**INSTRUCTION**
Reproduce the listing below verbatim, line for line, with no changes.
**** WORKING DATA ****
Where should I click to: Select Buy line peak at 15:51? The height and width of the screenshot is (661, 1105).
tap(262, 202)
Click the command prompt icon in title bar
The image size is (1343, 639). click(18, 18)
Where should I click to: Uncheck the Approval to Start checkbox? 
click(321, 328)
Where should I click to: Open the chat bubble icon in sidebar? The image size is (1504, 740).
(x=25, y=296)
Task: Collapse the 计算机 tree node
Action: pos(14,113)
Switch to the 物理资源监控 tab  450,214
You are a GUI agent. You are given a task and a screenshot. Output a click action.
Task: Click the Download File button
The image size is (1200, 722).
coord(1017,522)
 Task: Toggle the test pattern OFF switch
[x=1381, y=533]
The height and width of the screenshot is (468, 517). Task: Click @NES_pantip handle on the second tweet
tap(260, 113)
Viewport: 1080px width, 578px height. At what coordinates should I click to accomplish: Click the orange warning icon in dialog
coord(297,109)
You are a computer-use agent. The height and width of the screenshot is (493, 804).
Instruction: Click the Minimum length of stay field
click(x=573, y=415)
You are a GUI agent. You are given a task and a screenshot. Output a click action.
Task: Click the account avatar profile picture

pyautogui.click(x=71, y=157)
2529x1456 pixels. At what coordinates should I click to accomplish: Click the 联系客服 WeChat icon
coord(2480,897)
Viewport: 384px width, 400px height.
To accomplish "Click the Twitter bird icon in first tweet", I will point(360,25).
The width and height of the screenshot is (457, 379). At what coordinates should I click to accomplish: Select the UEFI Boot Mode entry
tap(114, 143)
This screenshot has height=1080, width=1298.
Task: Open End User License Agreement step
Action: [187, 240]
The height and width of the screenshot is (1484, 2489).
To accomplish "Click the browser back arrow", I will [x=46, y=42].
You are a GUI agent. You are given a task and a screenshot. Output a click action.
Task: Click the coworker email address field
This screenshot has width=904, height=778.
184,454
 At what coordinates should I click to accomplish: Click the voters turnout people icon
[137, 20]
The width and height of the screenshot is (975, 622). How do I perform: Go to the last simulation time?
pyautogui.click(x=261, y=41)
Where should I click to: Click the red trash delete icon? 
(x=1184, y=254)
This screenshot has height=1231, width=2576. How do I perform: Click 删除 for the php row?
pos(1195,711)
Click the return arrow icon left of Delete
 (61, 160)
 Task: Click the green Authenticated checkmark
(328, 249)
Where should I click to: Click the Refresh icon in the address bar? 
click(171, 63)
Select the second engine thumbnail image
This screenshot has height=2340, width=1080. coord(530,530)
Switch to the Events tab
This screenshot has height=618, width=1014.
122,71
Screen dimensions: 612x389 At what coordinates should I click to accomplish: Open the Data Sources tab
****
**TASK SOLUTION**
Where should I click to: Select Buy line peak at 15:51? The height and width of the screenshot is (661, 1105).
tap(262, 202)
Click the command prompt icon in title bar
The image size is (1343, 639). click(18, 18)
Where should I click to: Uncheck the Approval to Start checkbox? 
click(321, 328)
Where should I click to: Open the chat bubble icon in sidebar? The image size is (1504, 740).
(x=25, y=296)
Task: Collapse the 计算机 tree node
Action: pos(14,113)
Switch to the 物理资源监控 tab  450,214
You are a GUI agent. You are given a task and a screenshot. Output a click action.
Task: Click the Download File button
The image size is (1200, 722).
coord(1017,522)
 Task: Toggle the test pattern OFF switch
[x=1381, y=533]
The height and width of the screenshot is (468, 517). Task: Click @NES_pantip handle on the second tweet
tap(260, 113)
Viewport: 1080px width, 578px height. At what coordinates should I click to accomplish: Click the orange warning icon in dialog
coord(297,109)
You are a computer-use agent. The height and width of the screenshot is (493, 804).
Instruction: Click the Minimum length of stay field
click(x=573, y=415)
You are a GUI agent. You are given a task and a screenshot. Output a click action.
Task: Click the account avatar profile picture

pyautogui.click(x=71, y=157)
2529x1456 pixels. At what coordinates should I click to accomplish: Click the 联系客服 WeChat icon
coord(2480,897)
Viewport: 384px width, 400px height.
To accomplish "Click the Twitter bird icon in first tweet", I will point(360,25).
The width and height of the screenshot is (457, 379). At what coordinates should I click to accomplish: Select the UEFI Boot Mode entry
tap(114, 143)
This screenshot has height=1080, width=1298.
Task: Open End User License Agreement step
Action: [187, 240]
The height and width of the screenshot is (1484, 2489).
To accomplish "Click the browser back arrow", I will [x=46, y=42].
You are a GUI agent. You are given a task and a screenshot. Output a click action.
Task: Click the coworker email address field
This screenshot has width=904, height=778.
184,454
 At what coordinates should I click to accomplish: Click the voters turnout people icon
[137, 20]
The width and height of the screenshot is (975, 622). How do I perform: Go to the last simulation time?
pyautogui.click(x=261, y=41)
Where should I click to: Click the red trash delete icon? 
(x=1184, y=254)
This screenshot has height=1231, width=2576. How do I perform: Click 删除 for the php row?
pos(1195,711)
Click the return arrow icon left of Delete
 (61, 160)
 Task: Click the green Authenticated checkmark
(328, 249)
Where should I click to: Click the Refresh icon in the address bar? 
click(171, 63)
Select the second engine thumbnail image
This screenshot has height=2340, width=1080. coord(530,530)
Switch to the Events tab
This screenshot has height=618, width=1014.
122,71
Screen dimensions: 612x389 At what coordinates should I click to accomplish: Open the Data Sources tab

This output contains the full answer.